- Given data
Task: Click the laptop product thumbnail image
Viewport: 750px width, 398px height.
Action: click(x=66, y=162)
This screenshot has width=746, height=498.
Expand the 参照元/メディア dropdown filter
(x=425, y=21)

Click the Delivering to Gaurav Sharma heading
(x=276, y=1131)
...
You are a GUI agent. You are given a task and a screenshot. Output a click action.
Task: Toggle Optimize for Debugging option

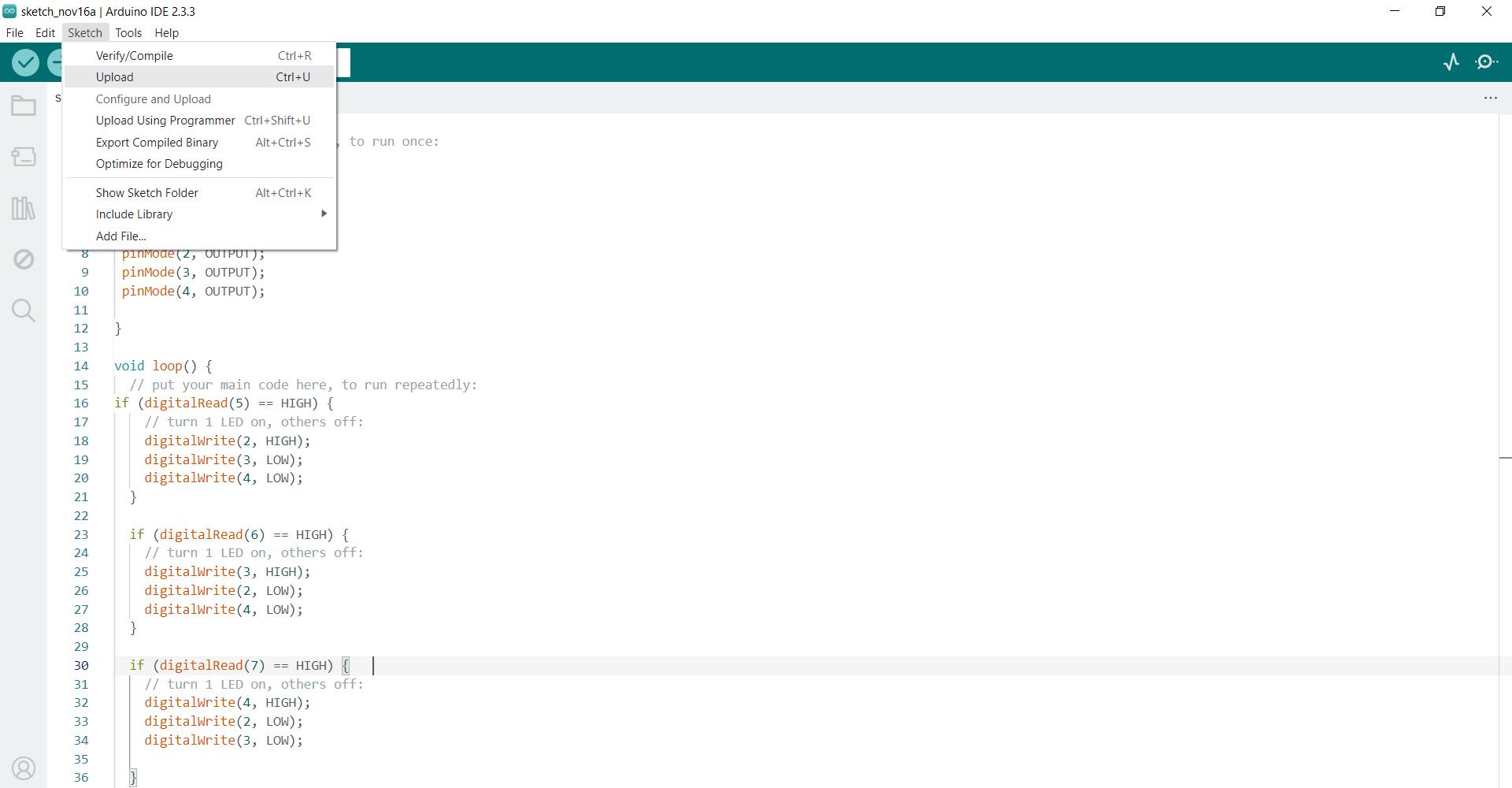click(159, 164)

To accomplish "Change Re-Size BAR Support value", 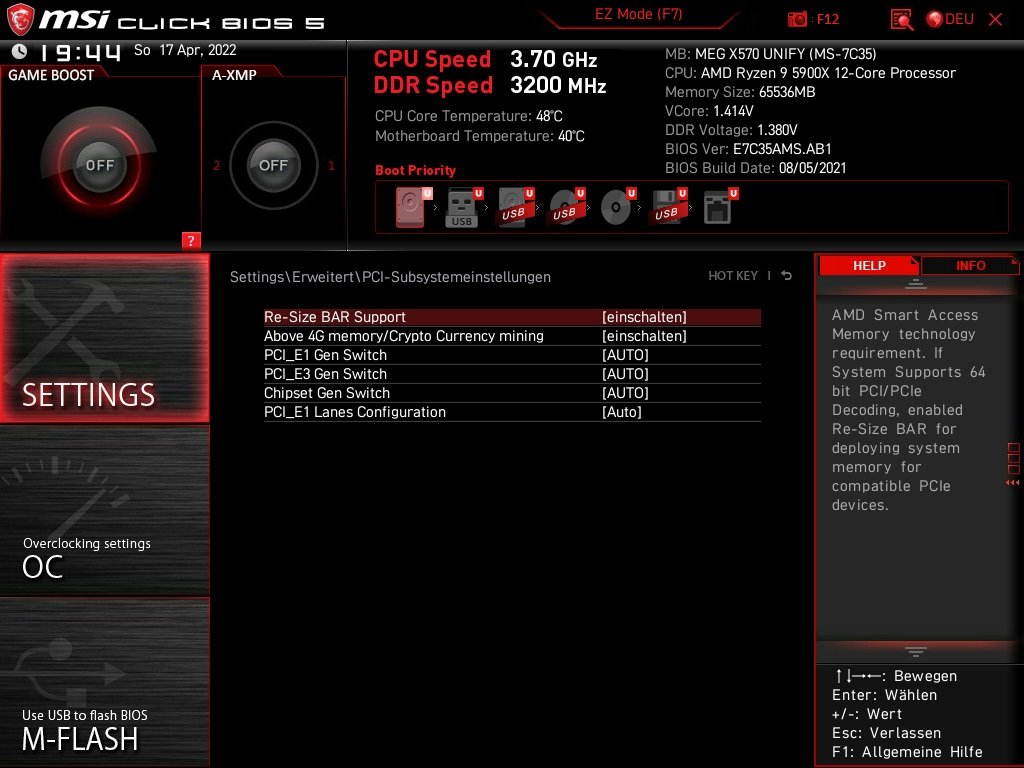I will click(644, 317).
--
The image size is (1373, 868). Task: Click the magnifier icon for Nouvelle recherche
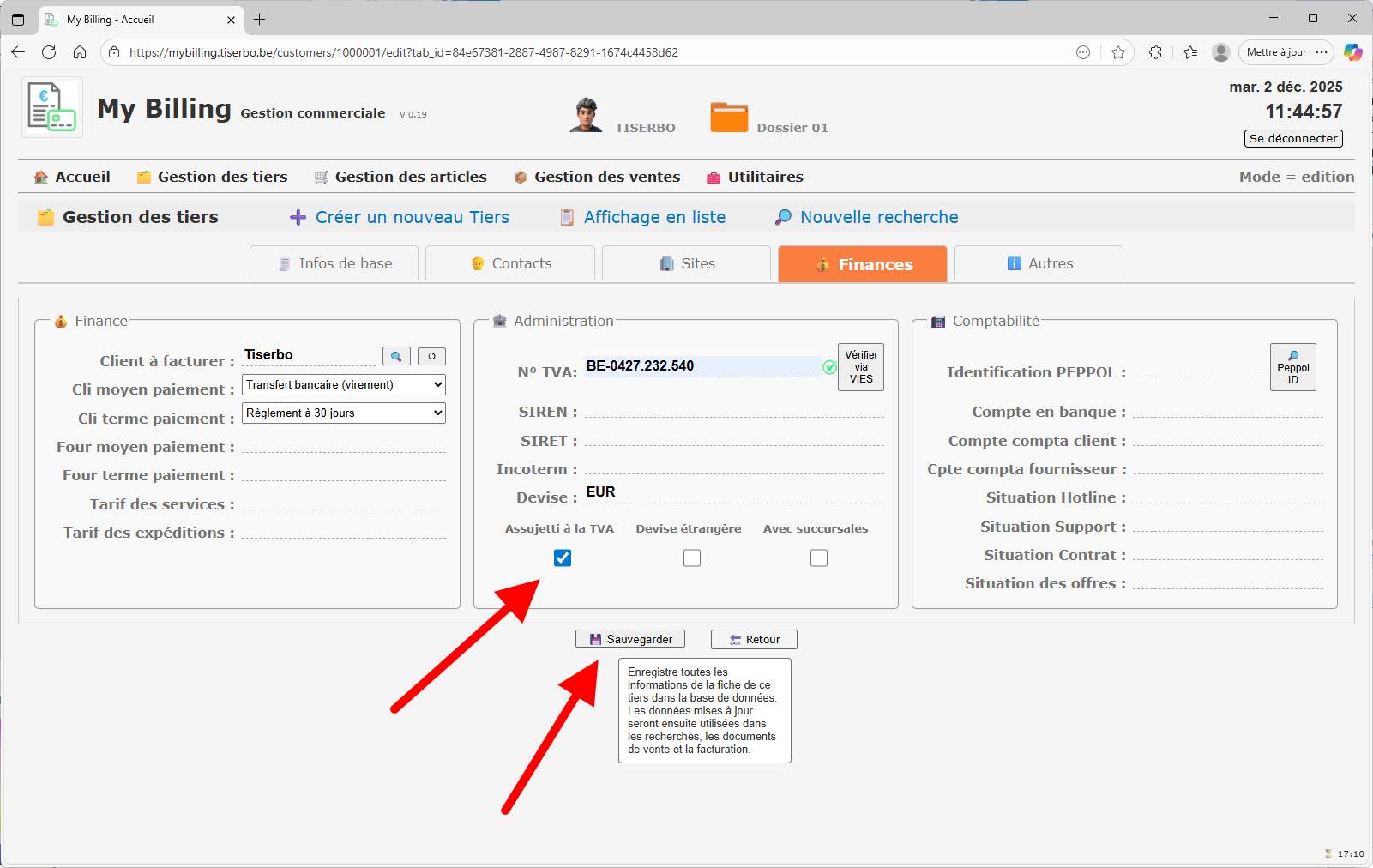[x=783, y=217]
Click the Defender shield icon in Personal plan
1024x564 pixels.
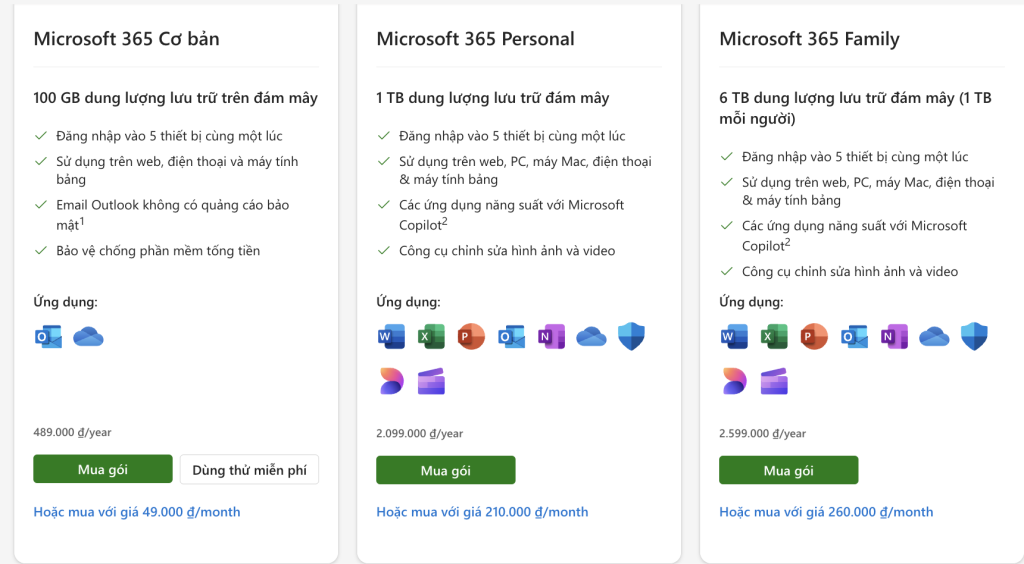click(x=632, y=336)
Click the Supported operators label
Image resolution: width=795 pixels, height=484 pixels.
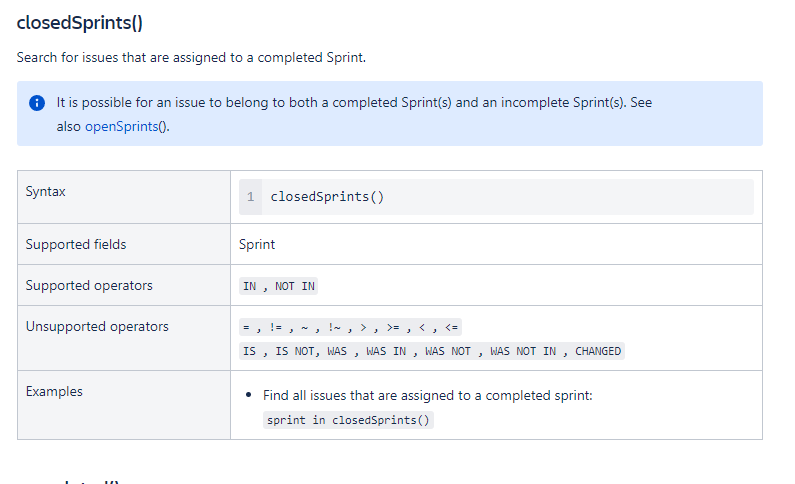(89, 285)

- Problem to work on
Please reproduce the material from the line with "Task: Click the laptop" up to and including the line with "(x=425, y=21)".

- Problem solution
Task: Click the laptop product thumbnail image
Viewport: 750px width, 398px height.
Action: click(x=66, y=162)
This screenshot has width=746, height=498.
Expand the 参照元/メディア dropdown filter
(x=425, y=21)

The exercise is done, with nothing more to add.